→ Exercise requirements:
After locating "You are a computer-use" in the listing below, copy that line and each one after it exactly, ending with the line that has "How do I perform: Open".

---- Material to process

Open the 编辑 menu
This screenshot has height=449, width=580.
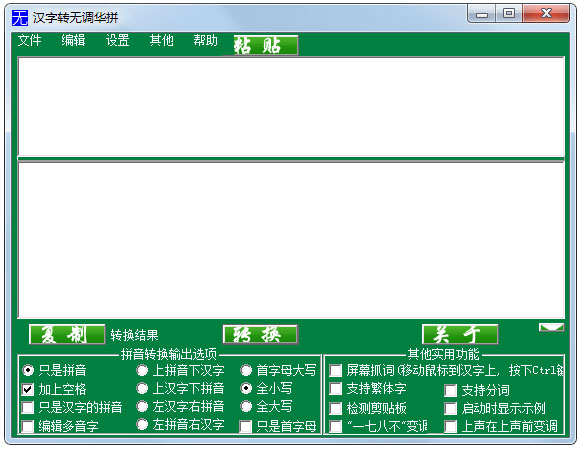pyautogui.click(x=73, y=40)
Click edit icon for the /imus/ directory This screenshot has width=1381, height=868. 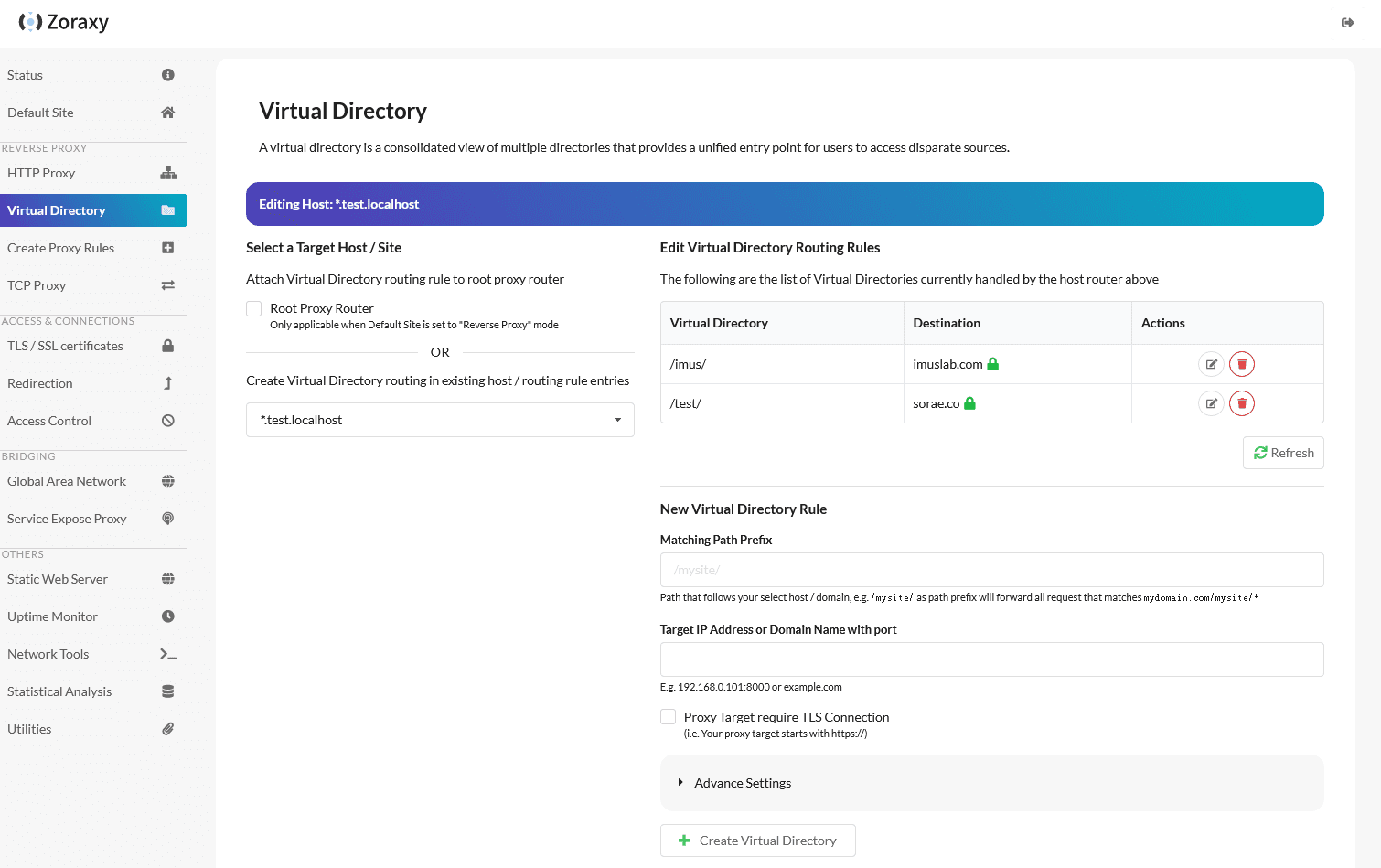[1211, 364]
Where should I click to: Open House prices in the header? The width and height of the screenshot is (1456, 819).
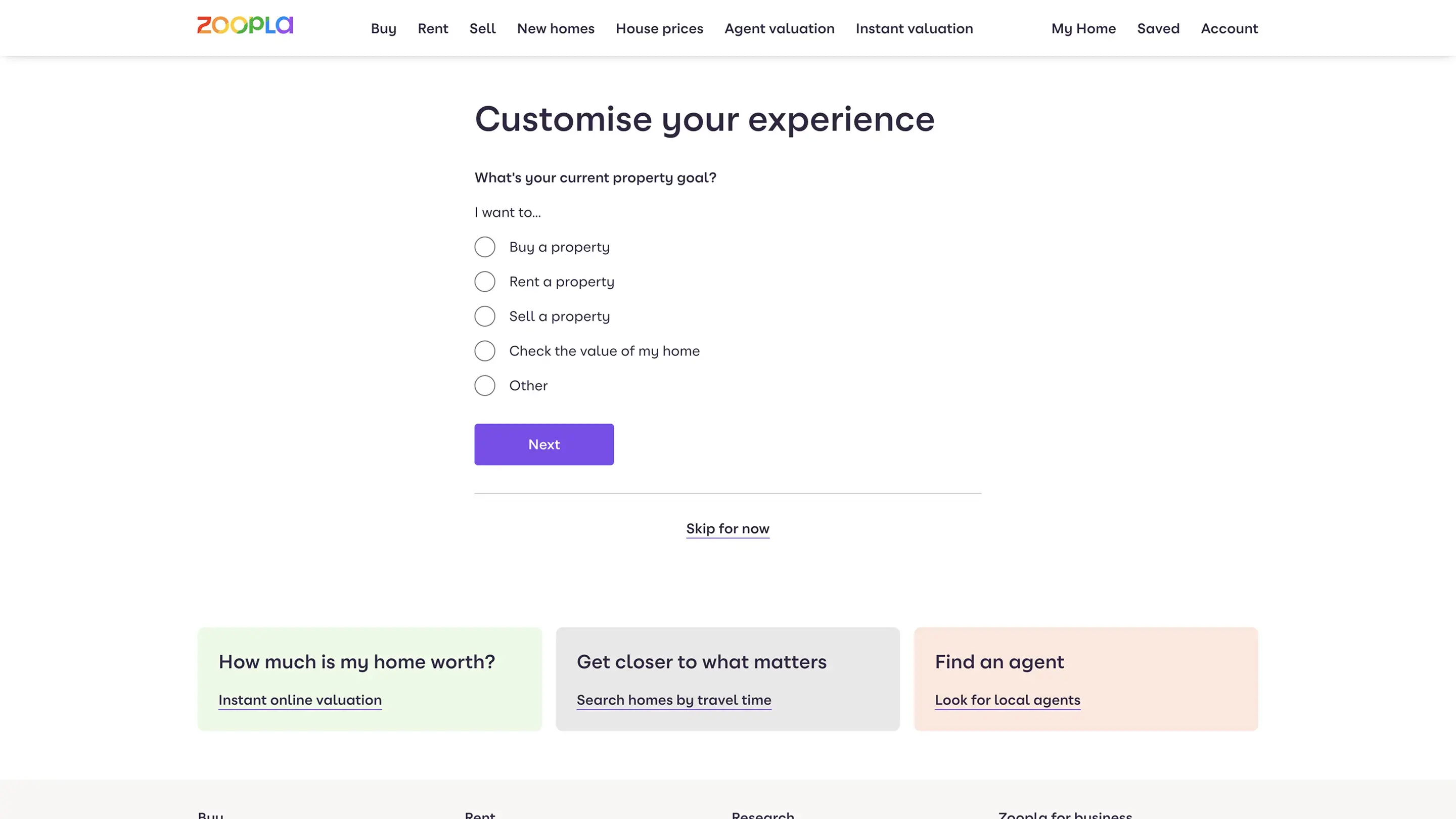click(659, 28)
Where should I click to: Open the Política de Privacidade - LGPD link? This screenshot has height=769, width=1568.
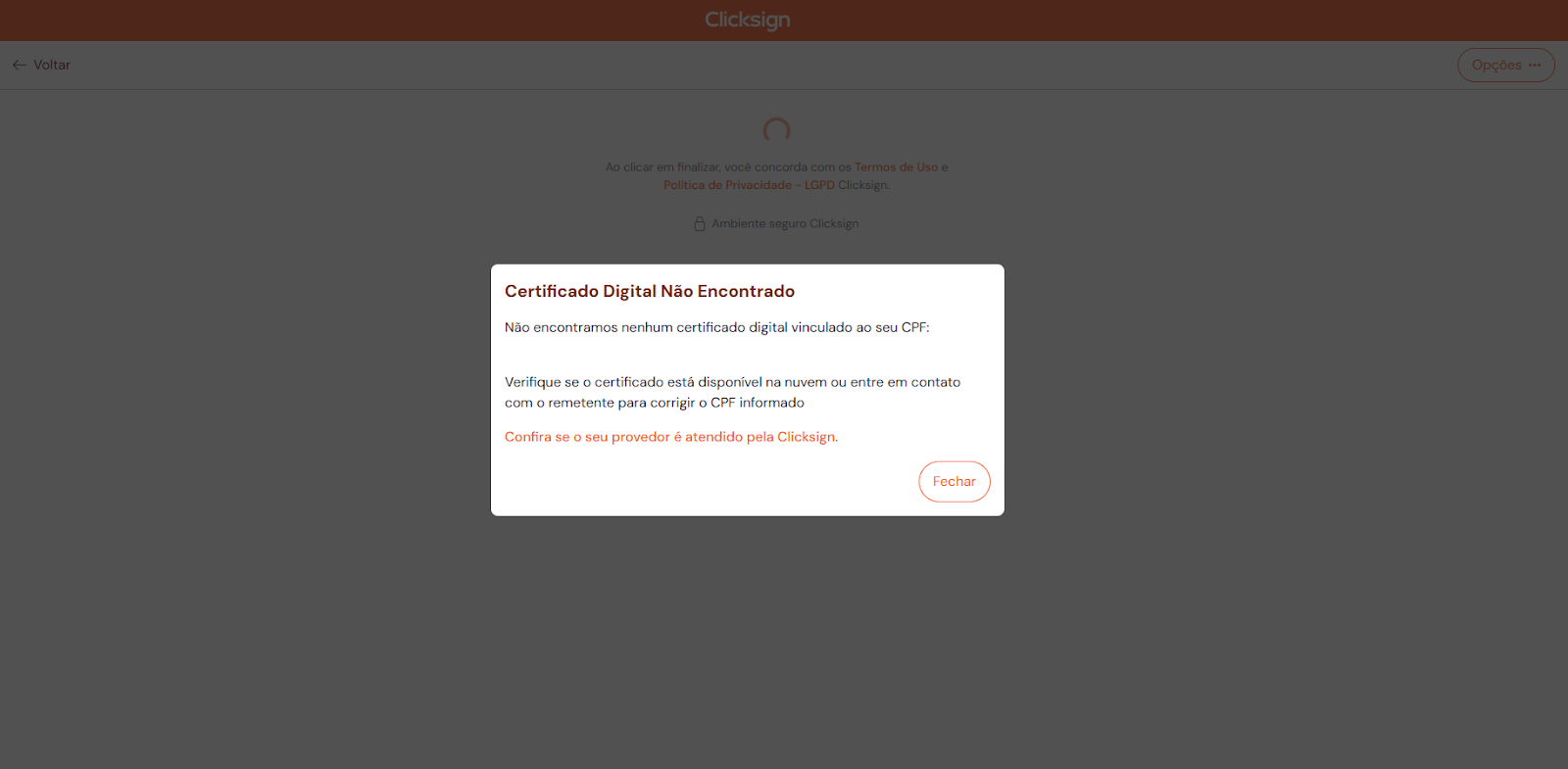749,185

--------
---- Material to process

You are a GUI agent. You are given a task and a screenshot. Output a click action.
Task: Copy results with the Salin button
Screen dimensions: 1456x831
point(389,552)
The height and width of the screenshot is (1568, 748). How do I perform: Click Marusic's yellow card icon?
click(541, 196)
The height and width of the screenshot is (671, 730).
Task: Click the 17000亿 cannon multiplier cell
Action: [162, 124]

--------
---- Material to process

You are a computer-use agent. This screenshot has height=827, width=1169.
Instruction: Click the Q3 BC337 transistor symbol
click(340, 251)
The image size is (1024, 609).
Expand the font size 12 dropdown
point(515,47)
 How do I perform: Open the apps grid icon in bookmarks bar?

--------

→ Exercise response:
You are a computer-use agent. This screenshot has height=827, width=1169.
Instruction: Click the Q3 BC337 transistor symbol
click(340, 251)
The image size is (1024, 609).
Expand the font size 12 dropdown
point(515,47)
 How do I perform: Open the apps grid icon in bookmarks bar?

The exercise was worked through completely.